The current study observed that comorbidity was associated after the intervention with an improvement in MH, since TKA improves pain, PF, MH and QOL, as most of authors already stated (19). Although Jones proved that patients > 80 presented 4 ± 2 comorbidities and patients < 80 presented 3.5 ± 2 comorbidities, comorbidity did not have a significant influence on the pain, PF and QOL after TKA and THA (
20), as was the case in the current study. On the contrary, Katz (
26), Becker (
28) and Bourne (
29) stated that comorbidity and other factors were the predictors for the outcome of arthroplasty surgery. Therefore, there is controversy on comorbidities and its influence on TKA outcome.

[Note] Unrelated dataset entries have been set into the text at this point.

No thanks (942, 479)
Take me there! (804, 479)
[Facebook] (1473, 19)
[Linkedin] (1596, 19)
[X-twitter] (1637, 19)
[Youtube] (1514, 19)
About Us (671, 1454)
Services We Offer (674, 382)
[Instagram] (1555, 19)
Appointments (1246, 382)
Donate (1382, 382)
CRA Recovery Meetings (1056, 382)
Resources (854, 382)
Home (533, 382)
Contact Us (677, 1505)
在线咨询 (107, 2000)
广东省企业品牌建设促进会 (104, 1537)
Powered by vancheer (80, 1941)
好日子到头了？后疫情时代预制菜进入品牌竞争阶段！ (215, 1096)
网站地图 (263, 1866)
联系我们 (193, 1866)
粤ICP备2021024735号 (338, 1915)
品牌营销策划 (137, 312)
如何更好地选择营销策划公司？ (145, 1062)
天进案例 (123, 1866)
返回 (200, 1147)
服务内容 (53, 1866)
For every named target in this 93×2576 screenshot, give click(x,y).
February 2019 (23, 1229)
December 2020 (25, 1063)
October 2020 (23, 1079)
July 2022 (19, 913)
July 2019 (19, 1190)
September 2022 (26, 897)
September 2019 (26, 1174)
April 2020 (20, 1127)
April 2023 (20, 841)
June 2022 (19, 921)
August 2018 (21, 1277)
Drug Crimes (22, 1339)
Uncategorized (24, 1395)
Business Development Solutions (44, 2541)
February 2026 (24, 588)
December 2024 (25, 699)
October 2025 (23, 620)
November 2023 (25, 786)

The current study observed that previous use of other joint prostheses improved PF after the surgery, and that comorbidities were associated with an improvement in MH. It was in line with most of the authors (
10,
15-
17,
19,
21,
23), who stated that total replacement arthroplasty improved pain, PF, MH, SA and HRQOL.
Knee OA causes limitations in daily life activities and therefore limits social functioning. Although after the surgery there is an improvement in all other dimensions, particularly pain and PF, it is difficult for the patients to recover the lost SF. Patients who underwent surgery more than five years after the onset of OA showed worse RP and GH, and also worse VT, RE and MH than those who underwent surgery less than five years of the same condition; probably due to ageing, with the subsequent worsening of physical and mental health, low improvement in HRQOL was also explained with the higher number of comorbidities, as Bjorgul already showed (
30). The current study confirmed that patients > 75 had more comorbidities than patients below that age.
5.1. Conclusion
Total knee arthroplasty (TKA) is justified according to the perception of clinical improvement and the improvement of health-related quality of life (HRQOL) reported by the patients. Age influences knee OA and TKA outcomes. Comorbidities have no influence on Knee OA, but affect mental health after the intervention.